Dê continuidade ao texto sobre a formação de professores em espaços colaborativos, começando logo após a última frase apresentada.

TRECHO DO TEXTO ->
☆ ☆ ☆ ☆ ☆

É nos espaços institucionais que os professores se encontram, seja presencialmente ou

a distância; é nesses espaços que se deverão ampliar as possibilidades de investigações,

debates, discussões e planejamentos para construções colaborativas visando à elaboração de

novos significados para a educação. A formação integral dos alunos só poderá ser perseguida

à medida que os professores tenham a possibilidade de realizar em si mesmos essa plenitude.

158

Os espaços colaborativos deverão ser comunidades de práticas nas quais a construção

da identidade de cada um se processe pelo sentimento de pertencimento ao grupo,

contribuindo no planejamento e na realização de projetos que digam respeito aos anseios de

cada indivíduo. O professor, enquanto se constitui como sujeito autor de si mesmo e de

sua profissão, criativo e inventivo, posiciona-se como referencial para seus alunos. Estes

receberão motivação para realizarem esse ideal de descoberta do mundo e de si mesmos em

interação permanente com a realidade. Assim, professor e aluno aprendem um com o outro.

Essas relações estabelecidas indicam as potencialidades que o indivíduo descobre em

si mesmo quando ultrapassa o senso comum da ciência (ARENDT, 2002). As ações do

espírito que nos propõe Arendt remetem para o entendimento de que é próprio do ser humano

ultrapassar aquilo que é evidente aos sentidos. O indivíduo procura ampliar sua rede de

compreensões trazendo para a reflexão novas formas de construir a realidade. Quando os

professores tomam consciência destes processos em si mesmos, naturalmente proporão ações

que motivem seus alunos para essas descobertas como seres no mundo e do mundo. Estarão,

dessa forma, professores e alunos, em processos criativos de interação consigo mesmos e com

os demais.

☆ ☆ ☆ ☆ ☆

INFORMAÇÕES APRESENTADAS ->
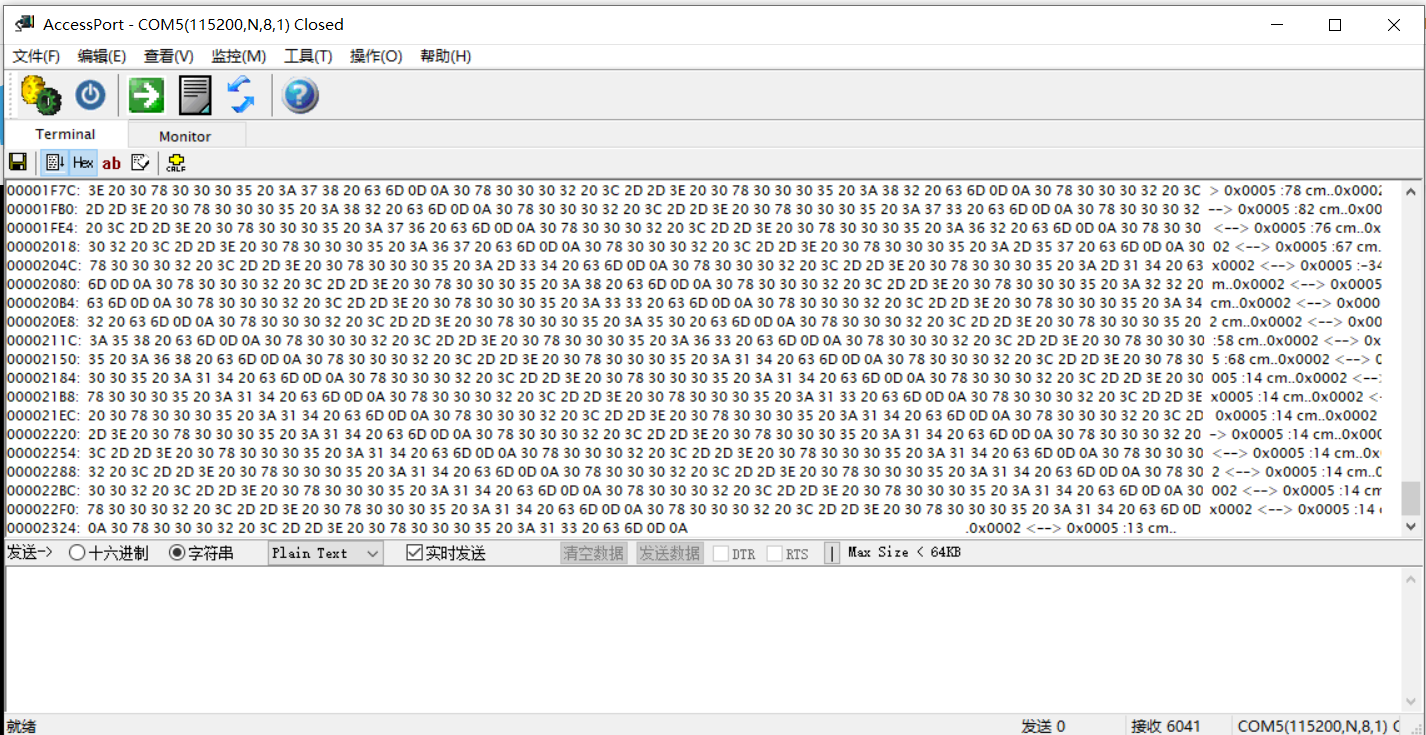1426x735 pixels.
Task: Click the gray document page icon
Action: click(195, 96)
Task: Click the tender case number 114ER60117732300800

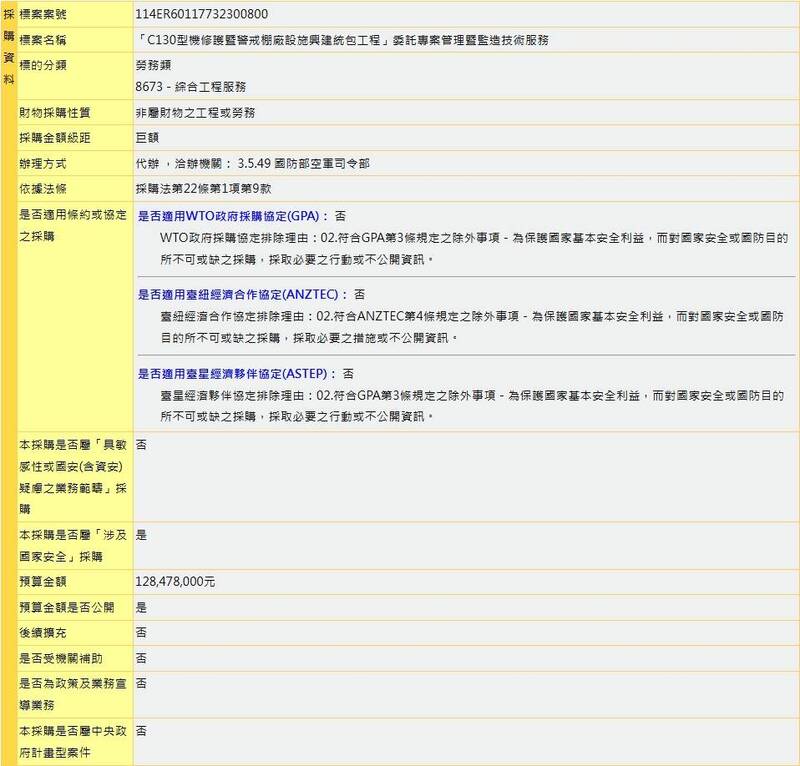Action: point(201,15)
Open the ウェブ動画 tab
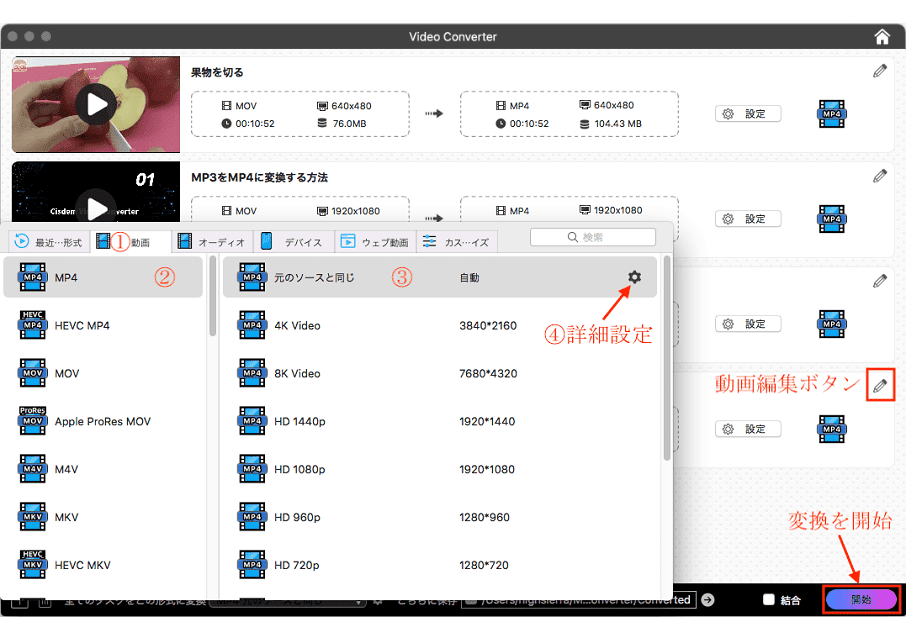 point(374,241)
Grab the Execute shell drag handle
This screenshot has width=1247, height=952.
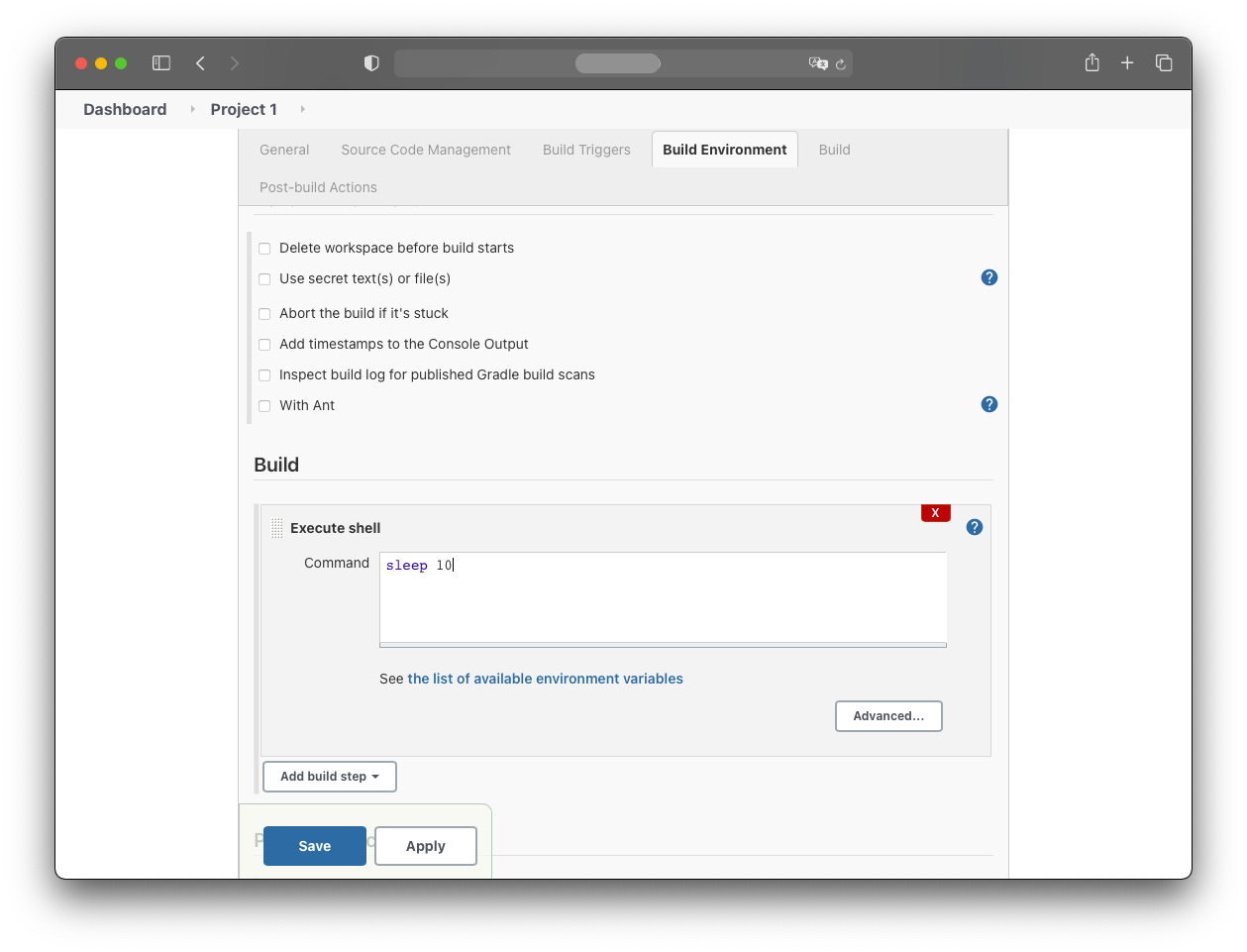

☆ ☆ ☆ ☆ ☆

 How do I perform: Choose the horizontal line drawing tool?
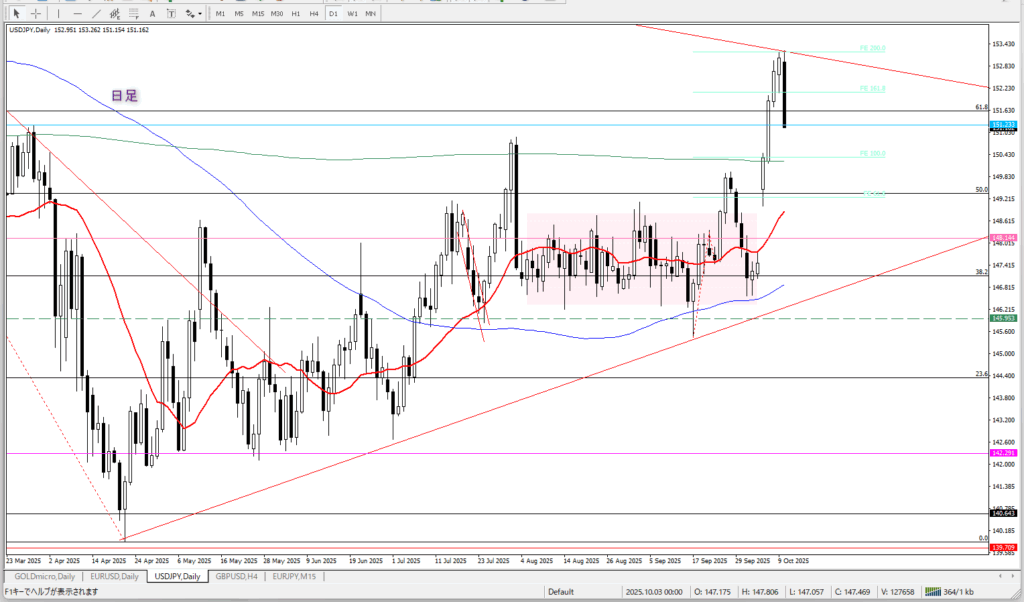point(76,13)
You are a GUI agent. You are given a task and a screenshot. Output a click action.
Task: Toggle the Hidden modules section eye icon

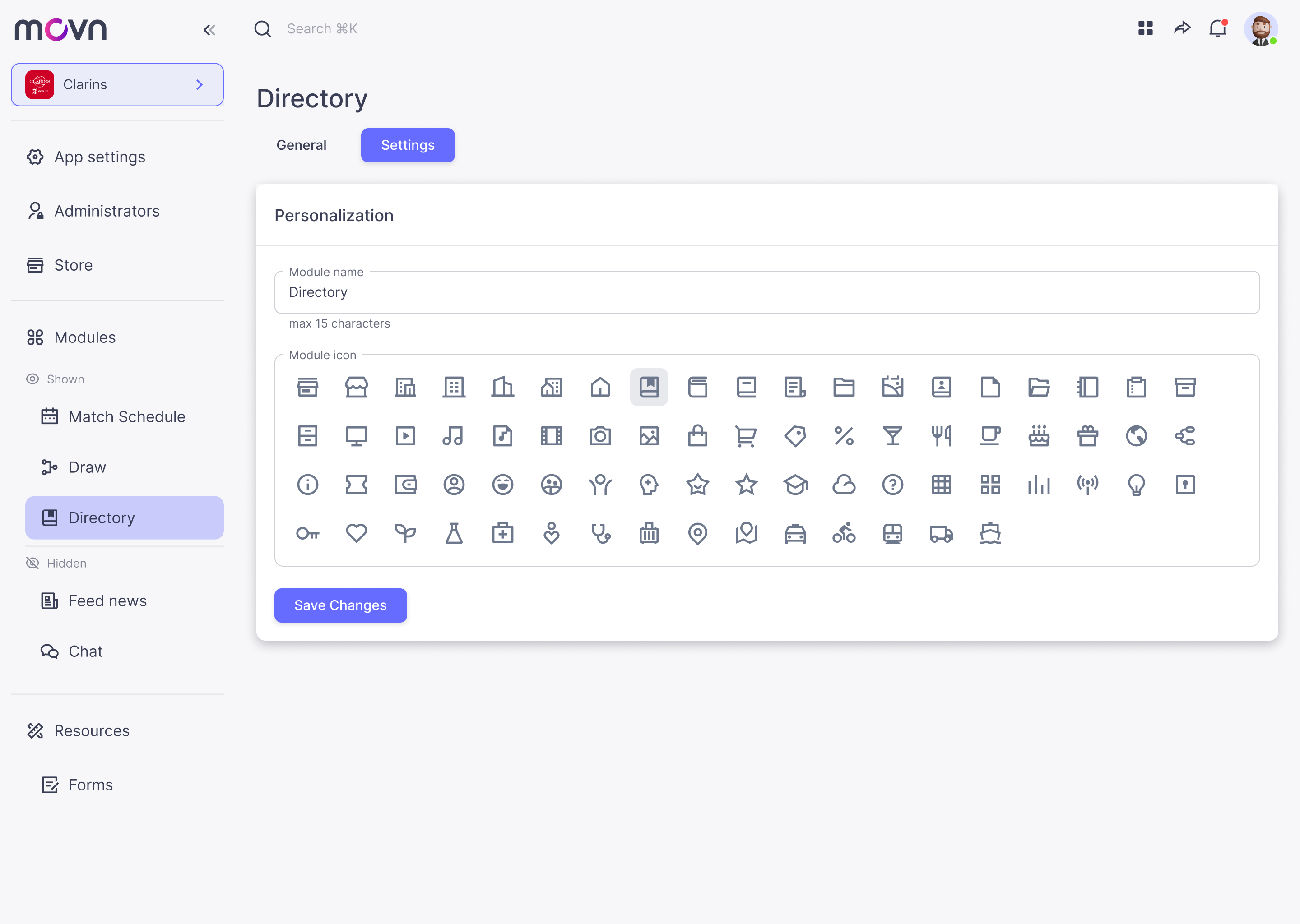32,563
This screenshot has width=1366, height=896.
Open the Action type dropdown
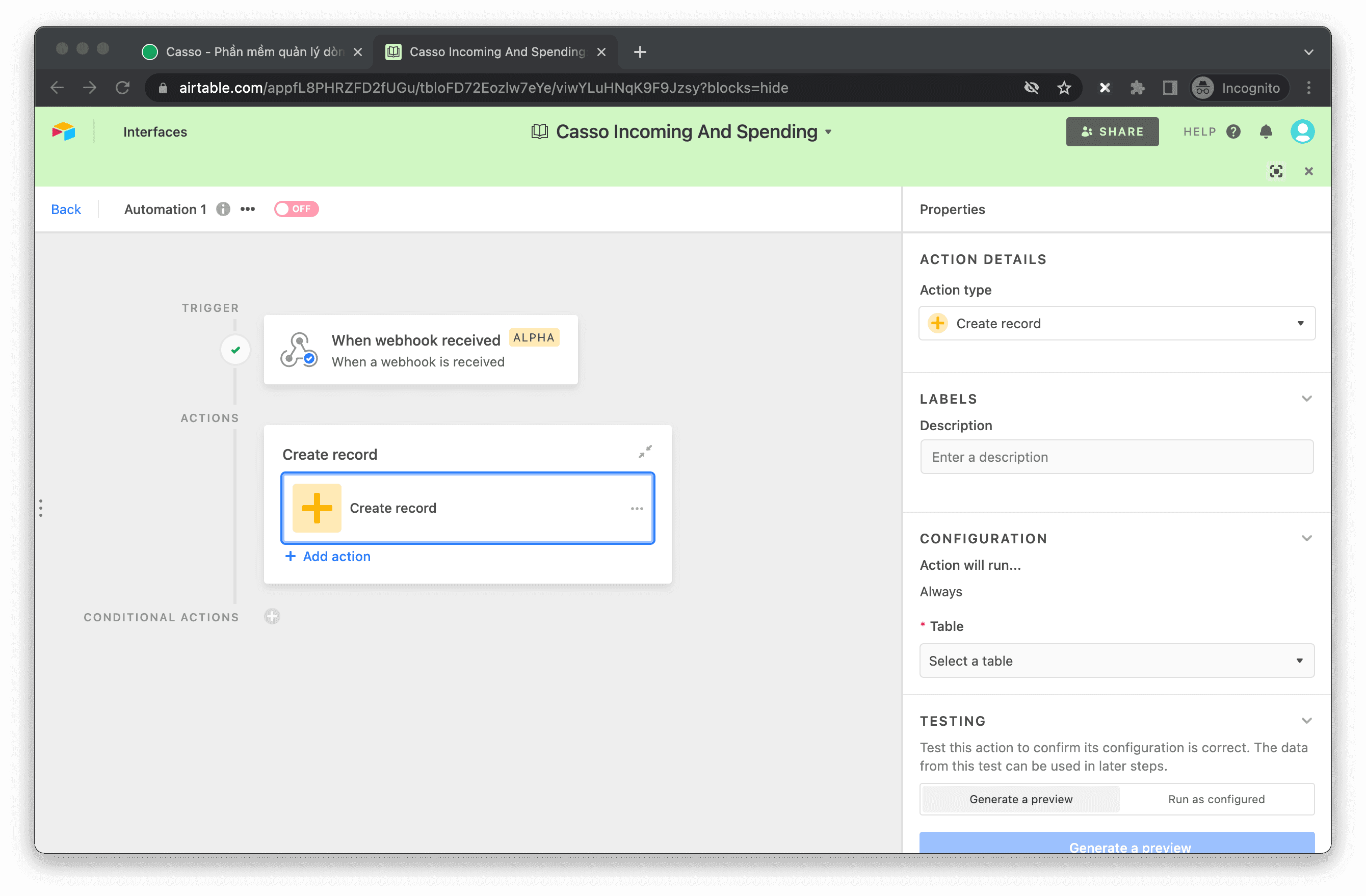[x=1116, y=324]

☆ ☆ ☆ ☆ ☆

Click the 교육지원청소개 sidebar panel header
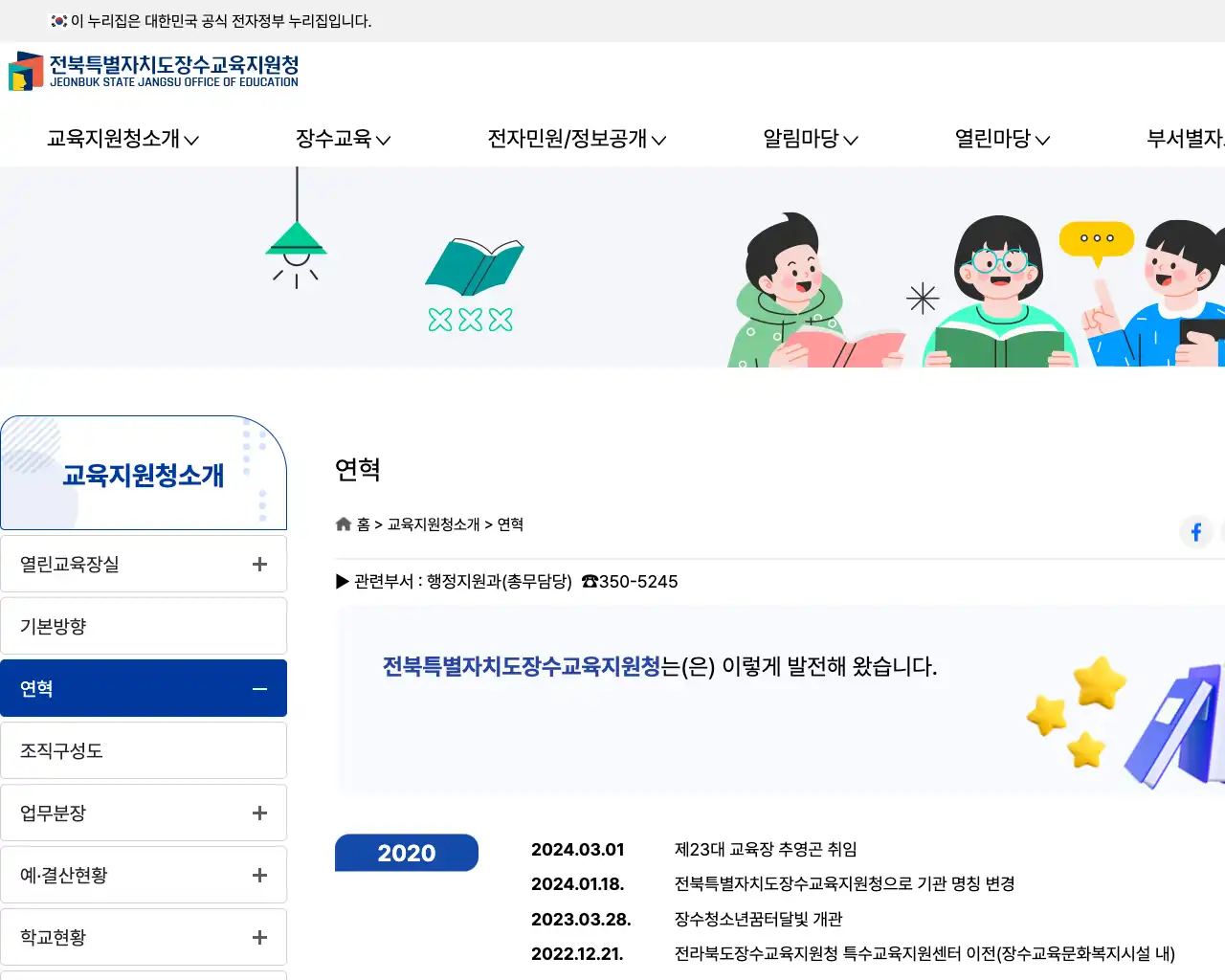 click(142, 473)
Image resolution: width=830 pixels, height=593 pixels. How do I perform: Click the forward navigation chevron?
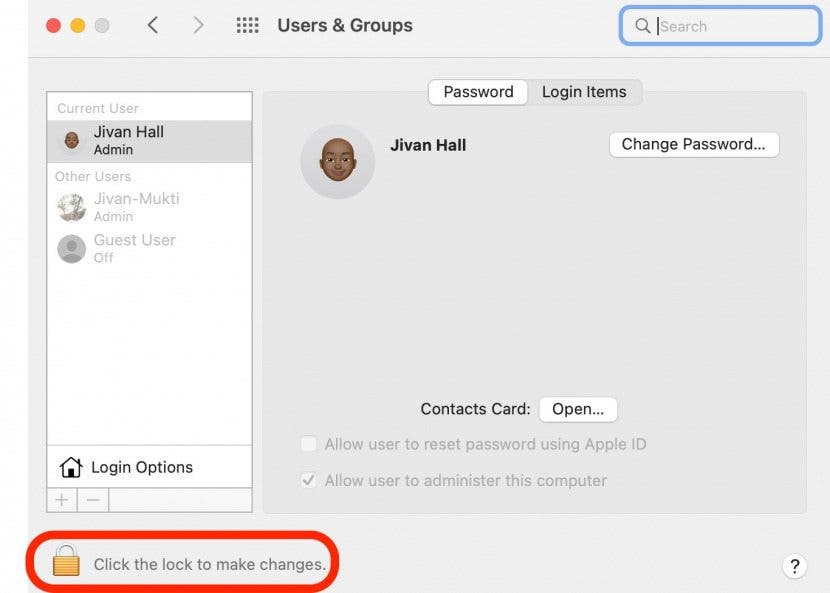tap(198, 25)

☆ ☆ ☆ ☆ ☆

RESPOSTA DO EXERCÍCIO ->
As observações nos ambientes, as conversas com professores e as considerações

teóricas que propusemos durante este trabalho nos sugeriram que todo indivíduo se realiza no

sentir-se capaz de criar, de produzir, de inventar. Encontrar-se em permanente movimento de

descobertas e de geração de potencialidades amplia a autoestima, repercutindo em abertura

para a interação com os demais na busca de soluções para as questões pessoais que estão

imbricadas com as profissionais e sociais. Estimula-se, assim, a motivação para

questionamentos e mudanças proporcionando novas percepções e entendimentos sobre si

mesmo e o mundo.

Salientamos que aqueles aspectos que analisamos indicam o que em nós se realizou

por ação da intencionalidade de nossa consciência. Esta postura caracteriza ação

fenomenológica. Temos clareza de que não traduzimos os sentimentos e significados daqueles

professores, mas o que em nós se verificou como percepção e compreensão do que

manifestaram.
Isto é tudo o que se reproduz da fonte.